Alpha coma EEG pattern in patients with severe COVID-19 related encephalopathy.

OBJECTIVE: Encephalopathy is a major neurological complication of severe Coronavirus Disease 2019 (COVID-19), but has not been fully defined yet. Further, it remains unclear whether neurological manifestations are primarily due to neurotropism of the virus, or indirect effects, like cerebral hypoxia. METHODS: We analysed the electroencephalograms (EEGs) of 19 consecutive patients with laboratory-confirmed COVID-19, performed at peak disease severity as part of their clinical management. Disease severity, respiratory failure, immune and metabolic dysfunction, sedation status, and neurological examination on the day of the EEG were noted.
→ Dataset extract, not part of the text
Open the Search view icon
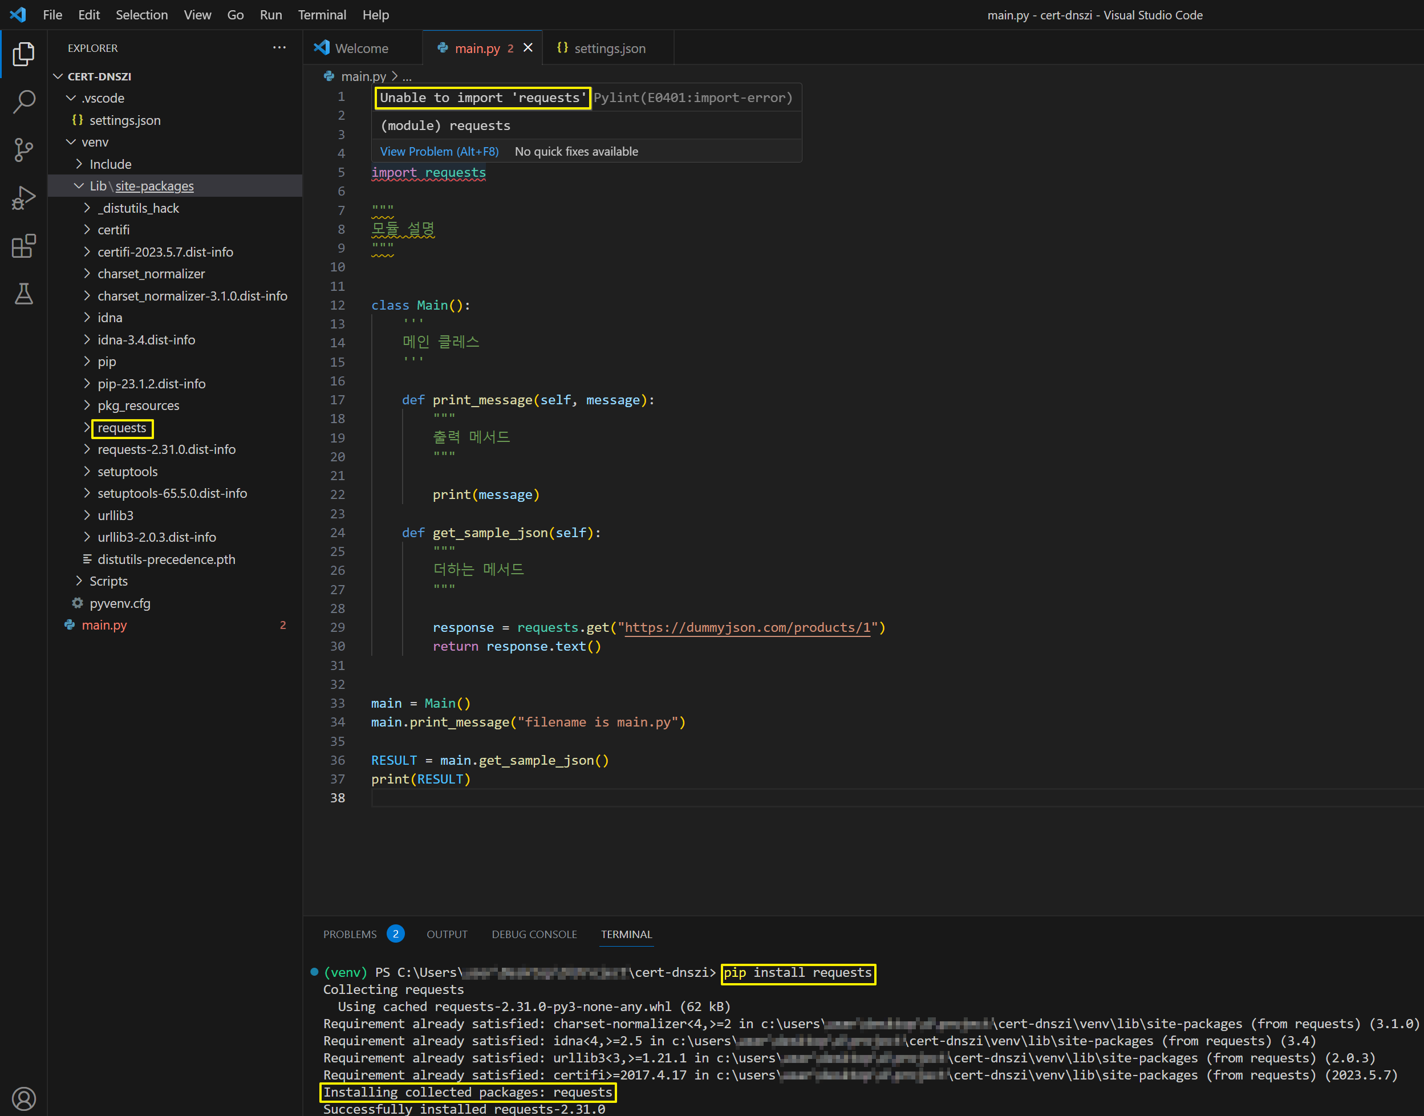Viewport: 1424px width, 1116px height. (x=24, y=102)
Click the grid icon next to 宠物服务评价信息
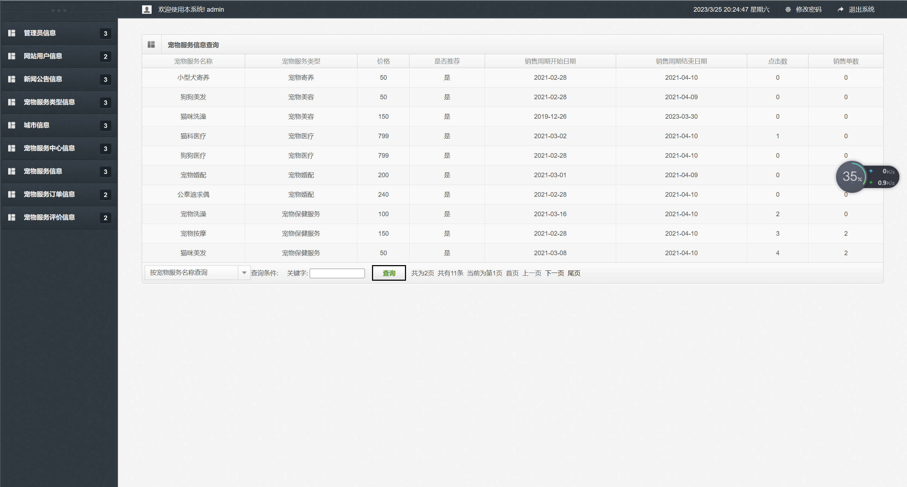 [x=12, y=217]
RESULTS: Severe encephalopathy was confirmed in 13 patients, all with severe COVID-19; 10 remained comatose off sedation, and five of them had alpha coma (AC). Disease severity, sedation, immune and metabolic dysfunction were not different between those with AC and those without. CONCLUSIONS: Severe COVID-19 encephalopathy is a principal cause of persisting coma after sedation withdrawal. The relatively high incidence of the rare AC pattern may reflect direct SARS-CoV-2 neurotropism with a predilection for the brainstem ascending reticular system. SIGNIFICANCE: Systematic early EEG detection of encephalopathy related to severe COVID-19 is important for the acute care and the management of long-term neurological and cognitive sequelae, and may help our better understanding of its pathophysiology.